On its website, it says: “We have been creating the materials we need for our daily life through collaboration between members and producers, and have been solving social problems through collective purchase.”
This grassroots model for retail means it works “to build systems that will enhance co-operation and mutual help in order to improve the quality of life for each member.”
Individual orders are placed a month in advance, sent via regional centres to the central co-op union which collates them and places a single order directly with each producer. The goods are delivered to each han which distributes them to individual members. This system ensure food is fresh, eliminates the need for storage and artificial preservation, and means producers can anticipate how much produce will be needed, eliminating overproduction and oversupply in the market.
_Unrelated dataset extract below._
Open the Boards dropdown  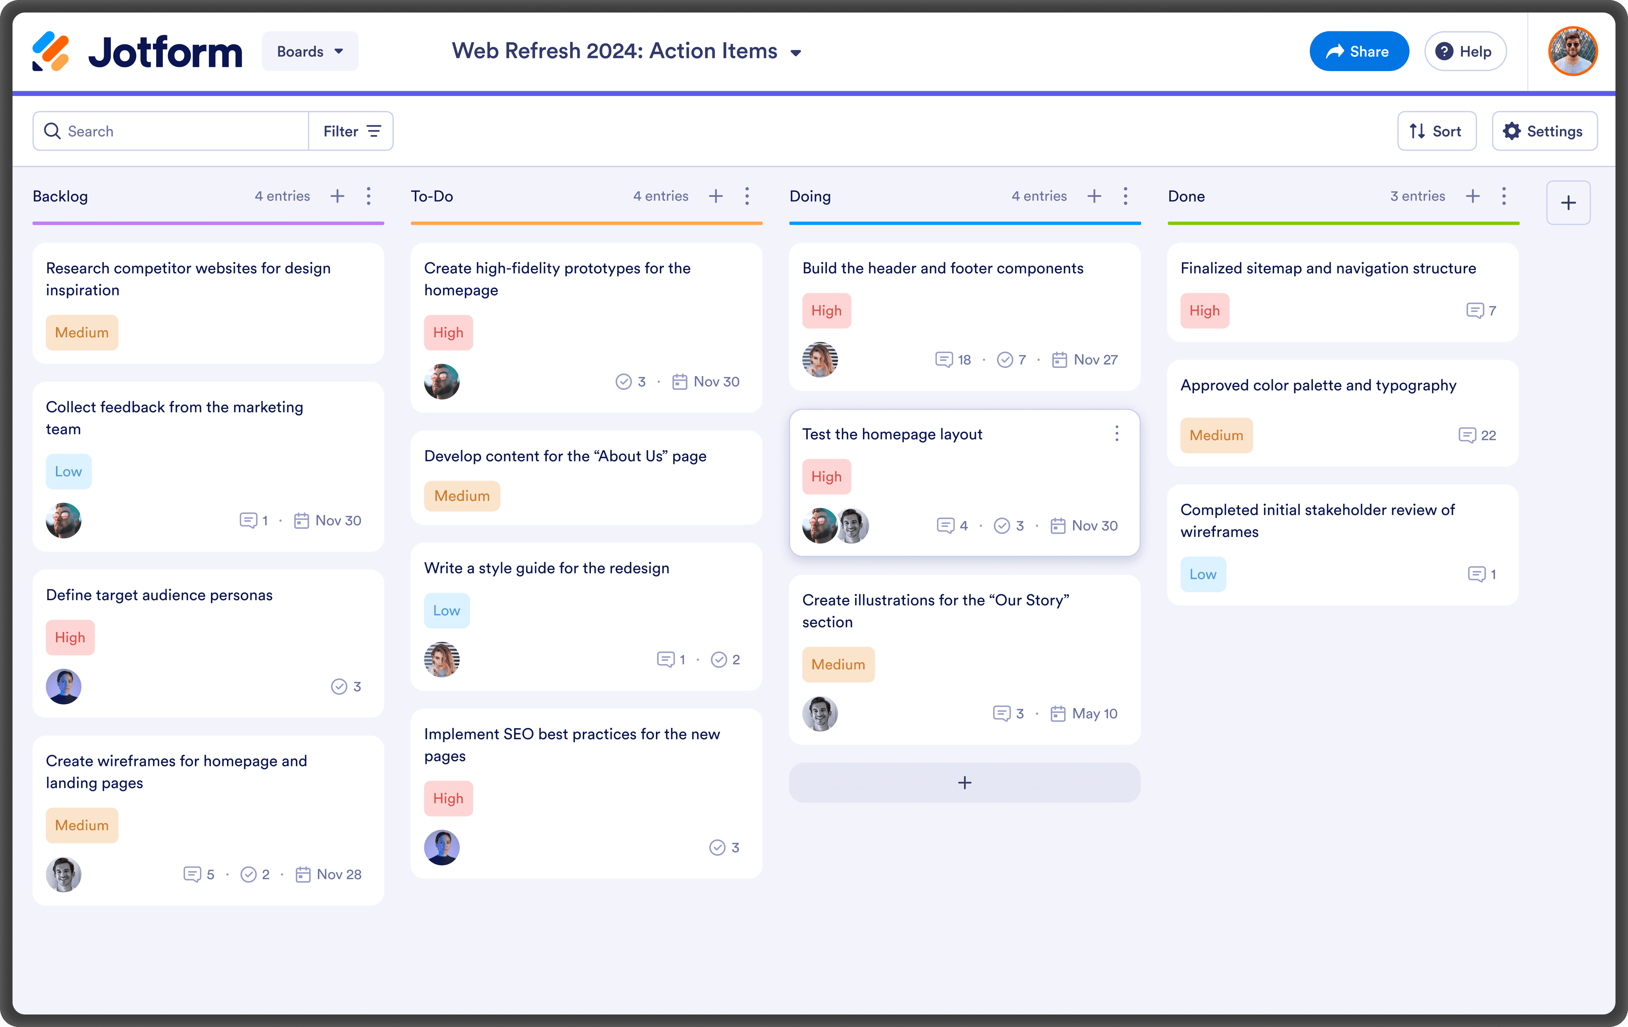310,51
Further testament to its environmental commitments is its work cutting its carbon emissions and waste by using returnable bottles and containers for food items such as soft drinks, soy sauce, and jam. It also promotes self-sufficiency and sustainability in food local agriculture. It has campaigned against nuclear power, and ensures its own energy use is sustainable by building a wind turbine and co-operatively purchasing electricity.
It also works to promote gender equality – 90% of its membership are women – by diversifying the working roles it offers to women.
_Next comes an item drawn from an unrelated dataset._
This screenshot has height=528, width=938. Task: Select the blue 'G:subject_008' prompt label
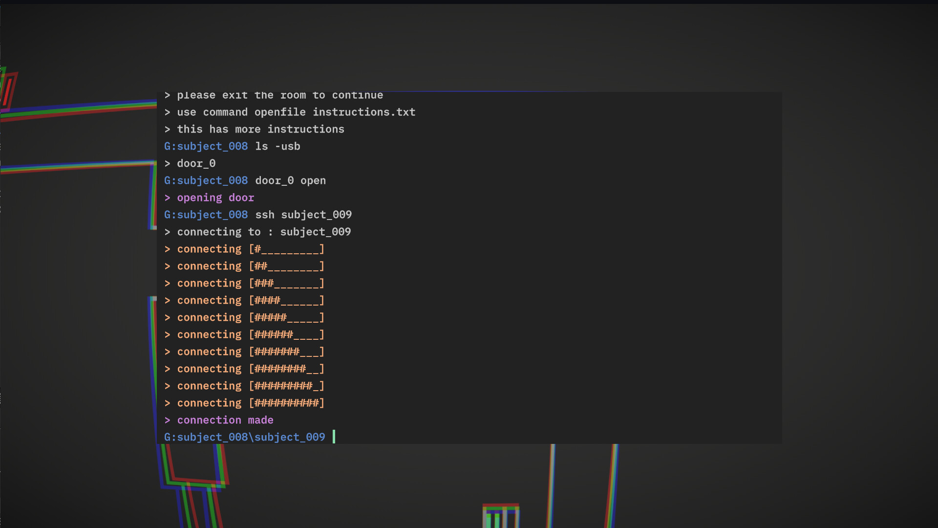(206, 146)
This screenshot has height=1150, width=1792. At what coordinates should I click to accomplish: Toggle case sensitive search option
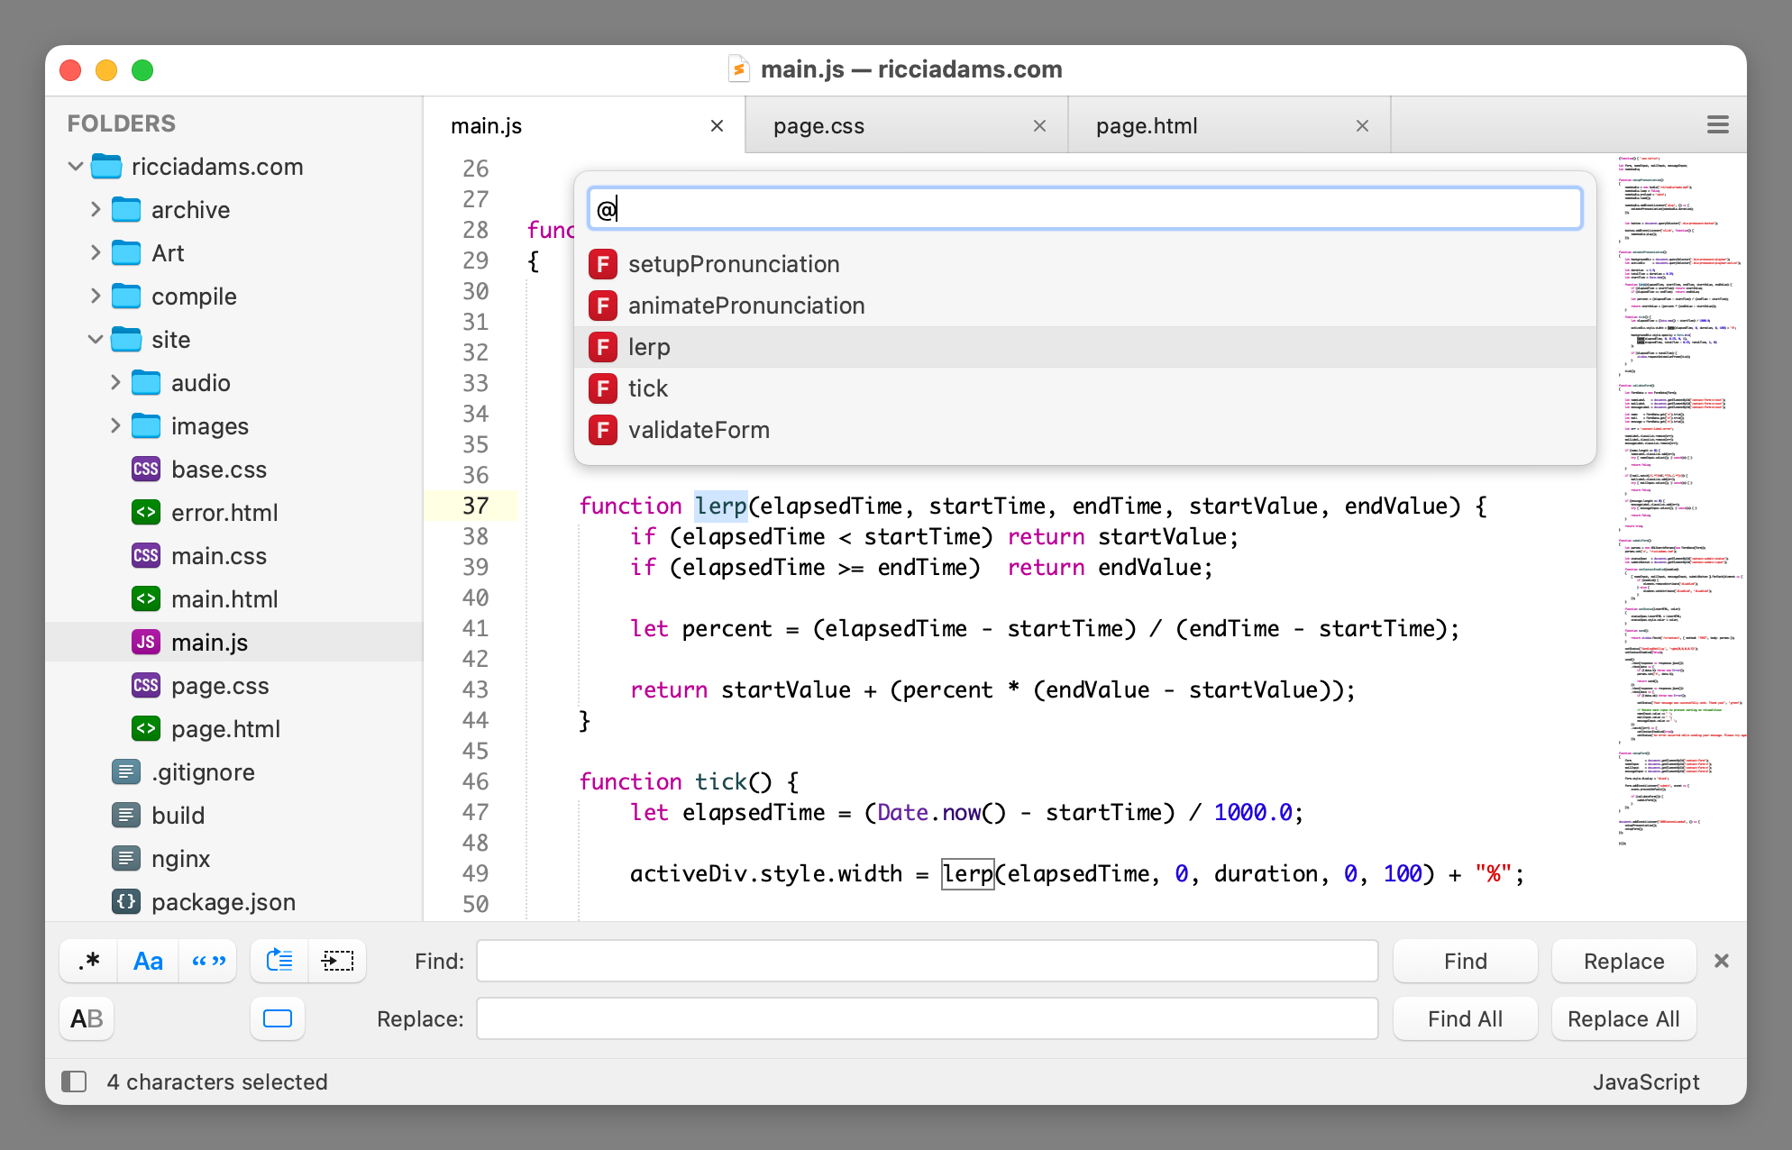click(x=148, y=961)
Putting its political activism on a more formal level, in 1979, it started running candidates for political office through the Tokyo Seikatsusha Network and now has more 100 members who serve as local councillors.
“We try to keep vocal about the importance of building an alternative society,” said Hitomi Igarashi, board member of Seikatsu Club Insurance Cooperative Union during a fact-finding tour of the USA in 2012. “That’s why we are doing our activities.”